Maybe the Belloc piece was less accessible than I thought, but then I read a lot of old things, and I've read a lot of him and his contemporaries. I remember that GK Chesterton took me some getting used to until someone explained to me how he operated, and then he became one of my favorite authors.
Anyway, I thought the main thrust of the article was that in dealing with people who are good at rational thinking but don't yet have faith, it is helpful to be aware that some of the truths of the Catholic Faith are accessible to human reason without the help of revelation, while others - the mysteries of faith, while just as true, are not.
This is what I thought the main things to take away from the piece were:
1.) You can't go around getting all offended that people who aren't Catholic don't believe the articles of faith. This is not only silly and illogical, but scandalous and harmful to evangelization: if you go around acting like any reasonable person should be able to arrive at the mysteries of faith, all you do is convince rational people that the Catholic Church is silly and illogical, just another lazy man's substitute for clear thinking.
2.) There are a lot of people who are competent rational thinkers, but not having the benefit you have of revelation from God, are basically trying to figure out the nature of the world and human life from scratch. Maybe, since they don't know if you're on the right track and don't know the Church and so can't be expected to accept her authority right off, it would be good with them to start with the truths of religion that can be reached by reason alone (of which there are many).

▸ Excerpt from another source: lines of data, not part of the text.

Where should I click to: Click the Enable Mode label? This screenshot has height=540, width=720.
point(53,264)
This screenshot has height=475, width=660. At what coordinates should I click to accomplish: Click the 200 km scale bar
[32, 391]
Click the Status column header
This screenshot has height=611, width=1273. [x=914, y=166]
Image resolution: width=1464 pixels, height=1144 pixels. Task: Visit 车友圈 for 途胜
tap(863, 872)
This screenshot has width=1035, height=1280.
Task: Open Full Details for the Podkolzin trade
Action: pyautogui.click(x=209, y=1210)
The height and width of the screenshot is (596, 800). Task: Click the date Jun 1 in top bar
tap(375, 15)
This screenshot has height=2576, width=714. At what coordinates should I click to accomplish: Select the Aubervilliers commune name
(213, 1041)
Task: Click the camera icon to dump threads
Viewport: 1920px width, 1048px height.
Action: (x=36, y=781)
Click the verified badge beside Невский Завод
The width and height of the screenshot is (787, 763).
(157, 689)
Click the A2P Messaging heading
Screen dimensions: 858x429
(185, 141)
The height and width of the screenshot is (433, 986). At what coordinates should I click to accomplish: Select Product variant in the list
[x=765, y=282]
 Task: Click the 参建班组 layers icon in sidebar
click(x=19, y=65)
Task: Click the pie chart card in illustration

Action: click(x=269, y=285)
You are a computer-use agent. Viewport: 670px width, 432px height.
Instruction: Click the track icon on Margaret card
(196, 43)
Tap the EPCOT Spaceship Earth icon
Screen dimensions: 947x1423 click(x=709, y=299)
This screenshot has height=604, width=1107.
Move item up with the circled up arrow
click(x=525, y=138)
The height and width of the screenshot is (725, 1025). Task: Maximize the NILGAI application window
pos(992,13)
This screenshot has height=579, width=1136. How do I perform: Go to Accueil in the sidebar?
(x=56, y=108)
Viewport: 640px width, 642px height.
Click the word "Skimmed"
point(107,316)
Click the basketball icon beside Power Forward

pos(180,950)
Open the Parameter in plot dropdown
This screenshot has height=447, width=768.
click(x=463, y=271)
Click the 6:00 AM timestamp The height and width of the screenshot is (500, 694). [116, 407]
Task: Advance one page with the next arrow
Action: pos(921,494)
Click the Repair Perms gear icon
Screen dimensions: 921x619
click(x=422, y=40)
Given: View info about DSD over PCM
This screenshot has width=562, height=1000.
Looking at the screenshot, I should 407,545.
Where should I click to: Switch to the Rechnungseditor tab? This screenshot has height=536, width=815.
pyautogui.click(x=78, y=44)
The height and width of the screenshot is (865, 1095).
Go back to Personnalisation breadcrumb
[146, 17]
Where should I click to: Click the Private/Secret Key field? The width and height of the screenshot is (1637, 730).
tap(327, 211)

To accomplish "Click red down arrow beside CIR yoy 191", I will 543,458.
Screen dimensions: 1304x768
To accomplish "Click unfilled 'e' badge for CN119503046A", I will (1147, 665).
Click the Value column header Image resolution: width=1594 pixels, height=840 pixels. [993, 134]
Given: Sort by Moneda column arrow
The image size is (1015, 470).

Then when they see how reasonable and truthful the Church is, they can be invited to consider that the Church is right about things that can't be known except by divine revelation, like the Trinity, and the Incarnation, and so forth.
This latter, in essence, was recently proposed to us by Pope Benedict, who suggested that we might start with the content of Natural Law as a basis for dialogue with unbelievers. Except that nobody in the media understands what is meant by the term "Natural Law," since it's an infrequently used term in common speech these days, and since it's the contrary of Relativism (the only mode in which many people in our culture are used to thinking), so this didn't get a lot of reportage.